Ray Charles is an authentic American musical genius, a popular singer born into the poverty and segregation of north Florida in 1930 and recognized as an icon for the ages upon his death last June.
Taylor Hackford’s traditional biography of Charles’s early years in music fills in his story with interesting characters and situations. In a series of flashbacks, we learn about Ray’s amazing mother, Aretha Robinson (Sharon Warren), who adopted a harsh but loving approach to her boy’s disability. Ray lost both his sight and his brother at an early age, and these life-altering events merged in his memories and haunted him for many years.
When the film opens, Ray is a grown man, leaving the South for Seattle, the hip musical sensibilities of the left coast and a chance to start a career as a pianist and later a singer. From this time in the late 1940s until the mid-1960s, Charles’s life was an emotional and professional roller coaster. He overcame numerous obstacles — poor pay, cheating agents and racist handlers — but he was vulnerable to women and heroin.

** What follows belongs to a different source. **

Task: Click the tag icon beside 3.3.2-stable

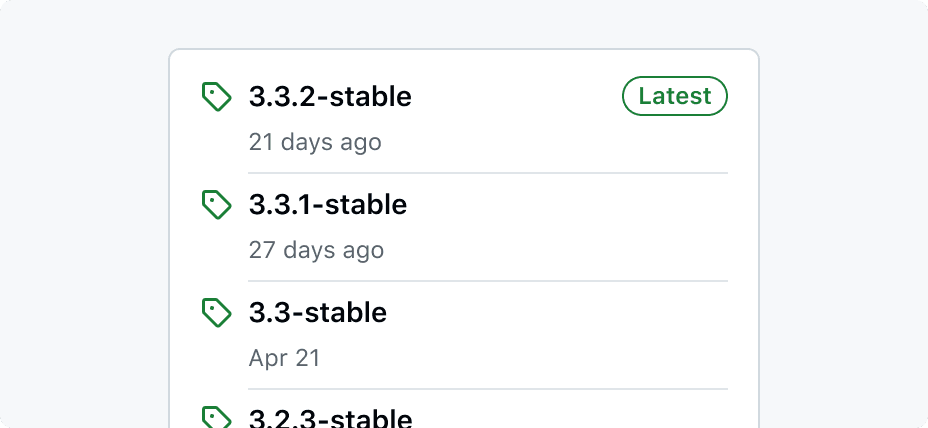Action: click(x=216, y=97)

Loyal to his wife, Bea (Kerry Washington), in his own way, Ray also had meaningful affairs with the band’s singer, Mary Ann (Aunjanue Ellis), and one of the Raelettes, Margie (Regina King). Ray became a savvy businessman, producing his own records and owning his masters, as well as a formidable singer and songwriter.
Other people played important roles in Ray’s early career. They include Jeff Brown (Clifton Powell), who drove him and took care of him on the road; young jazz great Quincy Jones (Lorenz Tate); and Atlantic Record producers Ahmet Ertegun (Curtis Armstrong) and Jerry Wexler (Richard Schiff, “The West Wing”), who encouraged Ray to find his own voice.

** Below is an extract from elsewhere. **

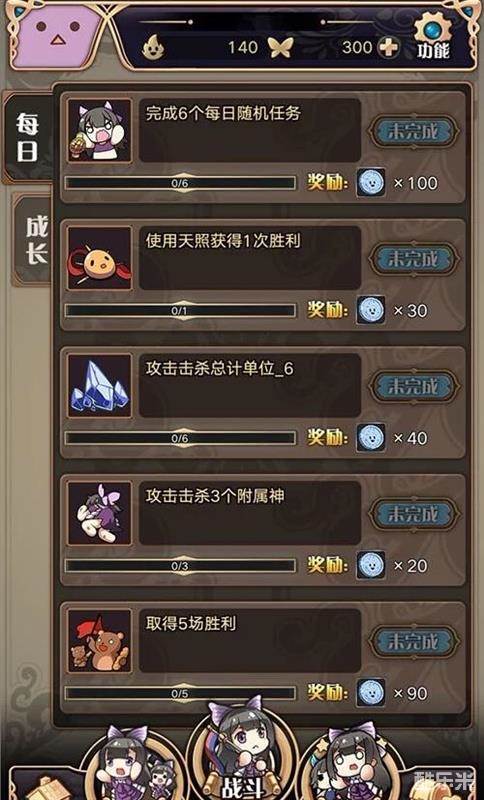This screenshot has width=484, height=800.
Task: Tap 未完成 button for 攻击击杀3个附属神
Action: click(413, 514)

The film’s greatest achievement is Jamie Foxx’s performance, so flawless that for long stretches of time I would completely forget I wasn’t watching the young Ray Charles himself. It’s an uncanny likeness, one that still gives me goosebumps.

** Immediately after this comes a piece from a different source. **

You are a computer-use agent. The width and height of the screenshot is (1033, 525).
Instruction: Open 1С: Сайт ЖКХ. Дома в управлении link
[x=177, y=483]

The film’s second outstanding feature is its music. Director Taylor Hackford recognizes we need to hear the great music Ray wrote and sang. Using his music as a popular culture calendar, I remember who I was when I first heard “What I Say” or “Georgia.” Showing Ray’s life at that time lets me draw connections between his large life and my small one. It helps me understand again what a terrible price celebrity demands of the talented, and the connections allows me to forgive him — and all of us — for being human. A generous artistic expression of life such as Ray’s helps many of us appreciate our own lives more deeply, while his gospel roots, like those of the country and western music, the blues and rock and roll, all point to redemption.
At the end of the film, we see Ray choosing life, although we don’t get to spend the next 40 music-filled years with him. If a sequel to this movie is made, I hope Jamie Foxx will star, because he knows Ray’s joy-struck personality from the inside out and could show us how this remarkable man moved into the mellower, later years of his life.
Now playing at Cinema World and Cinemark, Ray receives my very highest recommendations. (Note the length of the show: two-and-a half hours. It goes fast.)